According to Hartwig, people have speculated how the two groups could have consistently come up with similar results, but he says it was not because information was being passed between the groups. He says that when one particular discovery was made, it became clear what the next step would be, which accounted for the similar paths.

Hartwig continues such work at the U of I-pioneering reactions in the field of "transition metals." These metals include many elements from the center of the periodic table, including iron, cobalt, platinum, and palladium.

When transition metal chemistry began to develop in the 1960s and '70s, it triggered a move toward the increasing use of catalysts. These catalysts have often been transition metal complexes, he says. Prior to this period, most organic reactions in laboratories did not use a catalyst.

Catalysts regulate almost every chemical reaction in the human body, Hartwig points out, and they offer many advantages in the laboratory as well. For instance, catalysts shorten the length of the chemical synthesis process, saving considerable time and labor. This also has environmental advantages because fewer reactions mean less solvent, fewer reagents, and less waste.

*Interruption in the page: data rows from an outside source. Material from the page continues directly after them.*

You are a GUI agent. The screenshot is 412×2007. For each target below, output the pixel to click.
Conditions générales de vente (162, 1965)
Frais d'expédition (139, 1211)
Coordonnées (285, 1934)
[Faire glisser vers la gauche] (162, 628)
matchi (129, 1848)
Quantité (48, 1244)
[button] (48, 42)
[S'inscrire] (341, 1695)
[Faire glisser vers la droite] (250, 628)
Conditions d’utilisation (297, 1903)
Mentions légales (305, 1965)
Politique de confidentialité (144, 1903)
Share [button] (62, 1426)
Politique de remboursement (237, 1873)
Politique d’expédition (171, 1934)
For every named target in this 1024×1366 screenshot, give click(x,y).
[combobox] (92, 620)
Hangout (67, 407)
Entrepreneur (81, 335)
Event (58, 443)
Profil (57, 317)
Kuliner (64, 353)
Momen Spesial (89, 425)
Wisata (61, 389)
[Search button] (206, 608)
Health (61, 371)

In their work on transition metals, Hartwig's team also discovered a catalyst in 2000 that could selectively react with an alkane to create a single product-something that hadn't been done before. (Alkanes are hydrocarbons, or petroleum products.)

This discovery was actually more dramatic than his best-known achievement, the Buchwald-Hartwig reaction, because it had much less precedence. But because it is a relatively new discovery, it does not yet have a lot of applications.

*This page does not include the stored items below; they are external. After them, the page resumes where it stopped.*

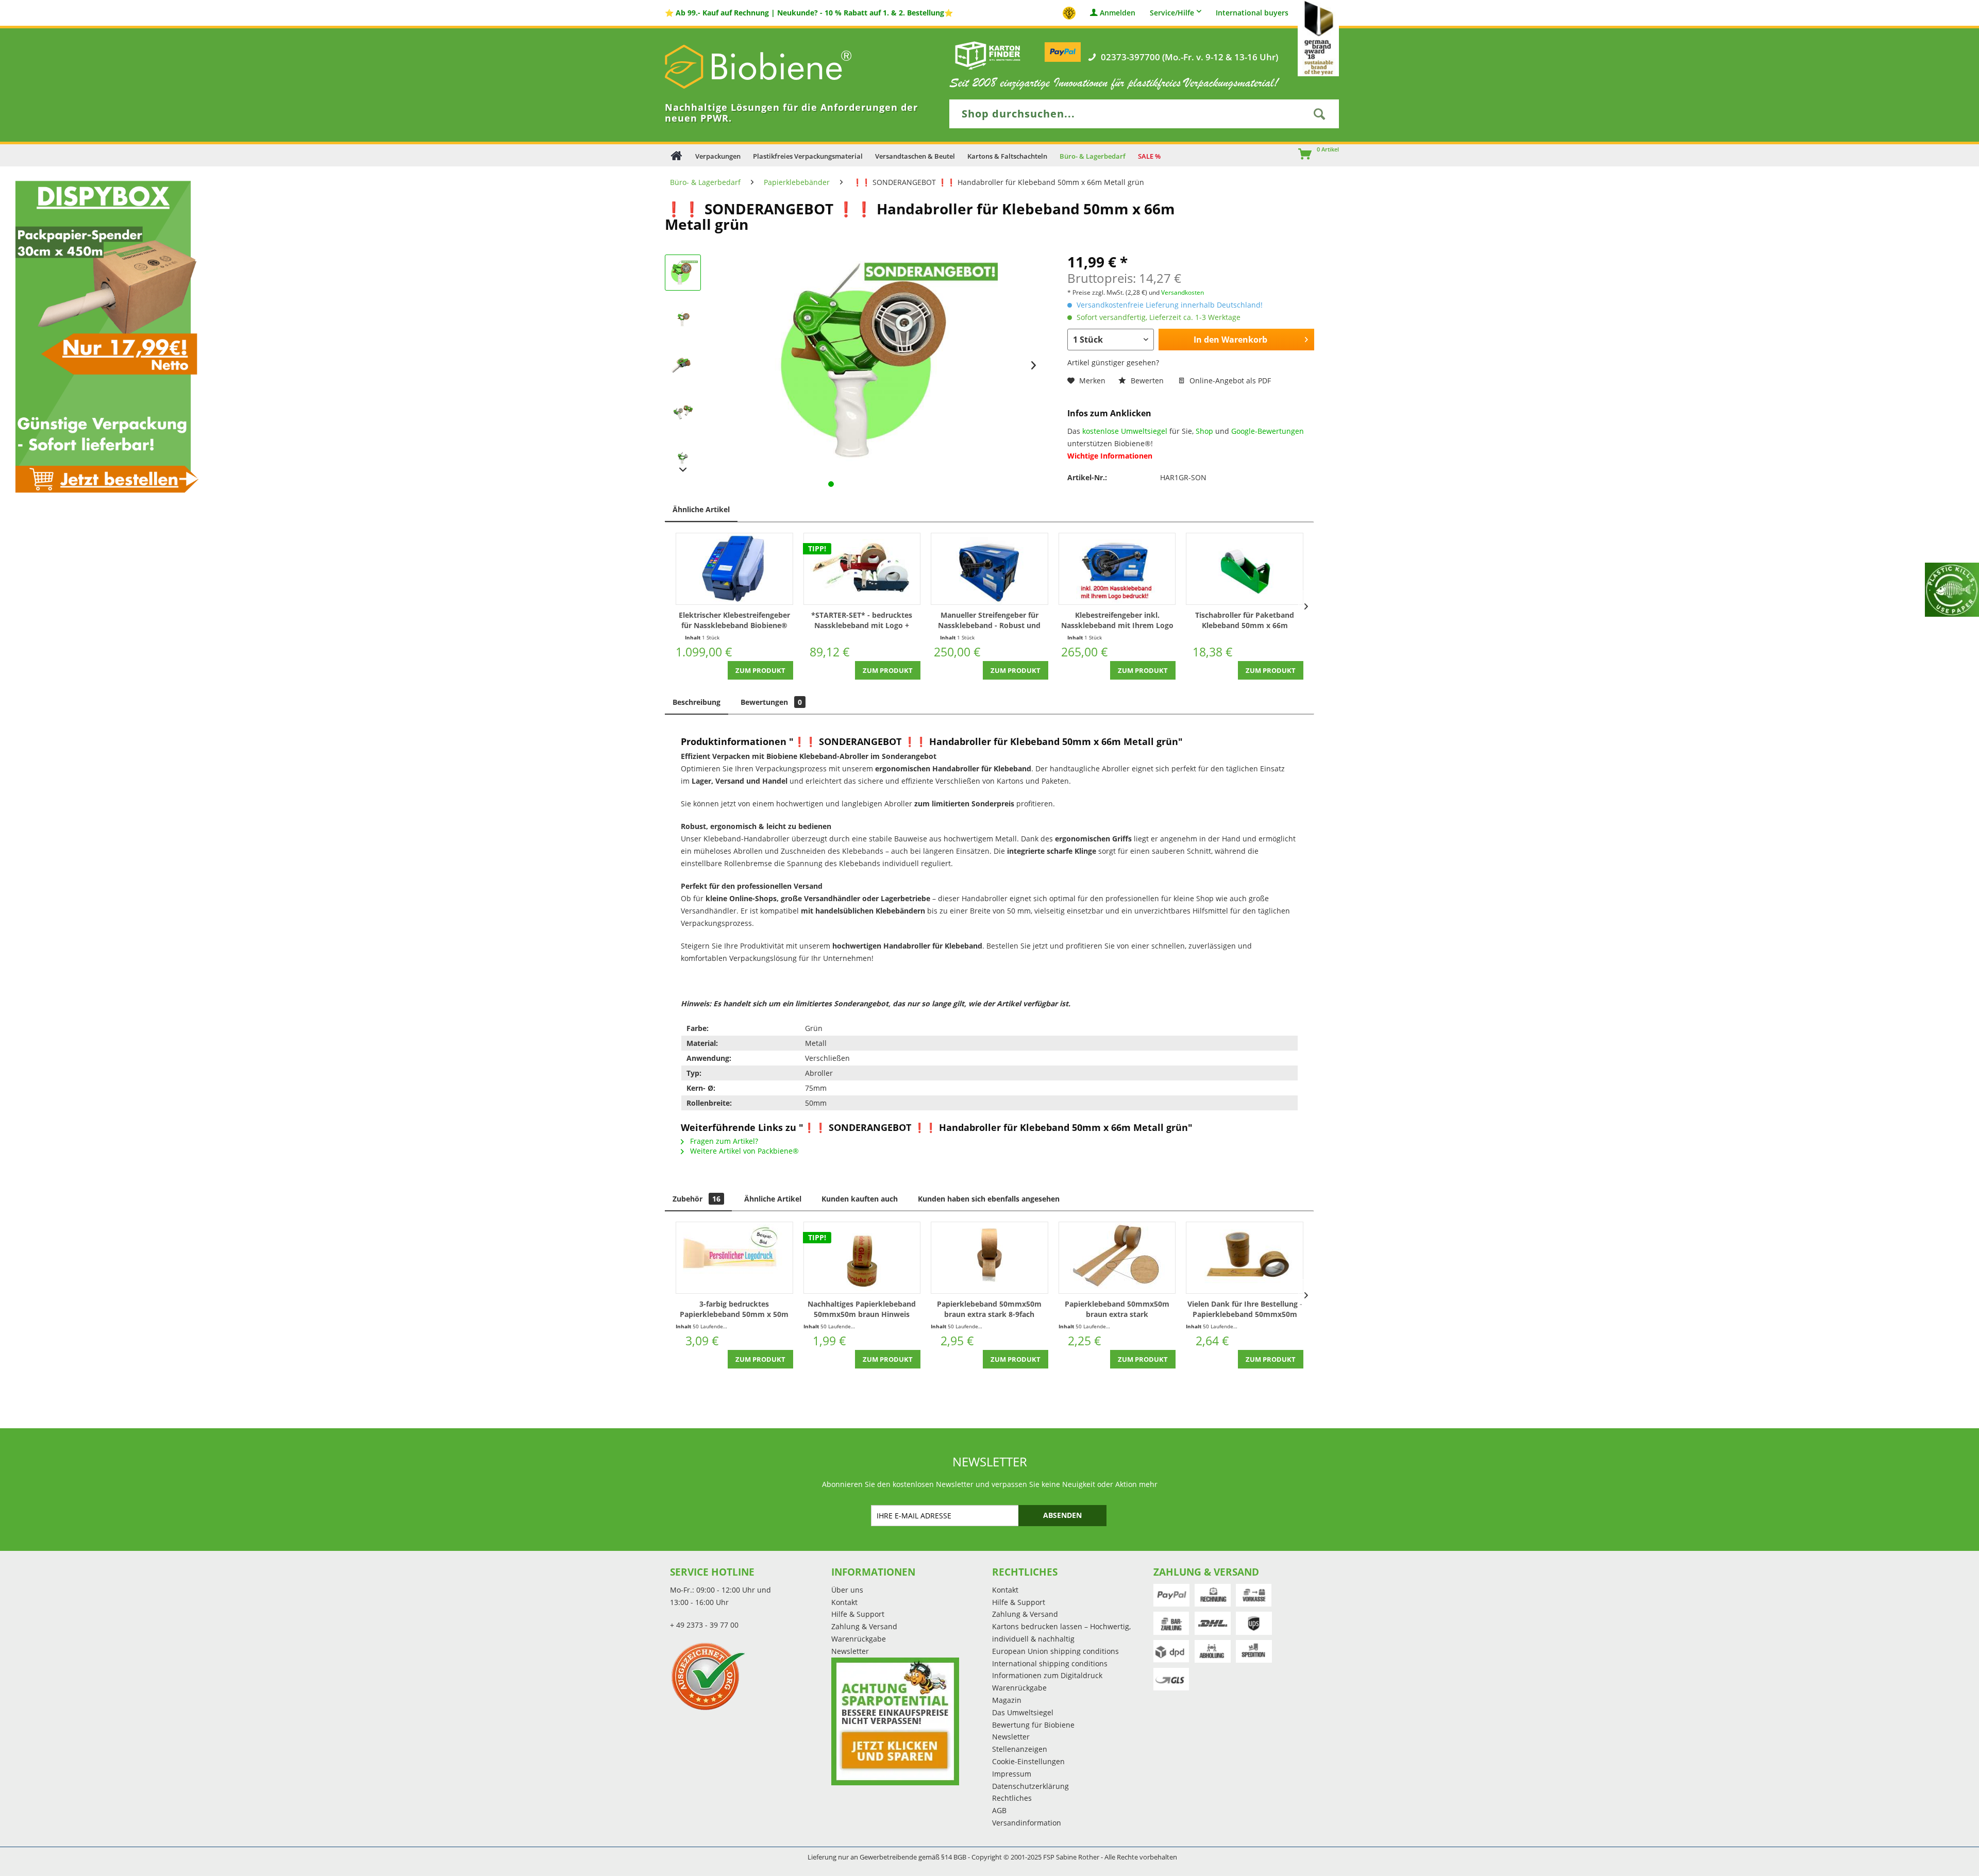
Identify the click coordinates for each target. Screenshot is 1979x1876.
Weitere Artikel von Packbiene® (743, 1151)
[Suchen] (1319, 113)
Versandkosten (1182, 292)
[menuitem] (1300, 155)
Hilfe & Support (857, 1614)
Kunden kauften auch (859, 1199)
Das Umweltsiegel (1022, 1712)
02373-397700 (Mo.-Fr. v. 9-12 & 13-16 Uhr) (1189, 57)
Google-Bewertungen (1267, 431)
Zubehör (696, 1199)
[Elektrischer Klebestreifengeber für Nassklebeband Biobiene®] (734, 569)
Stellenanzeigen (1019, 1749)
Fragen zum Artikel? (723, 1141)
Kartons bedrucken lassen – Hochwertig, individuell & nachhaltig (1061, 1632)
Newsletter (850, 1651)
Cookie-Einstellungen (1028, 1761)
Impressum (1011, 1774)
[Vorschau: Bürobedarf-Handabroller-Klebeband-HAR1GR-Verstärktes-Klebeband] (683, 365)
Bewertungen (771, 702)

Hartwig's return to Illinois is a homecoming of sorts because he lived in the Chicago suburbs early in life-until the family moved to New York when he was only four.

Hartwig says the U of I is one of the top departments in the country, but that wasn't the only factor that attracted him to Illinois. He was also drawn by its youthful promise. While most departments are rapidly aging, he says Illinois has built up the strongest group of young chemistry faculty in the country.

As he puts it, "If you look at all of the top departments in the country, the U of I is the one with the brightest future."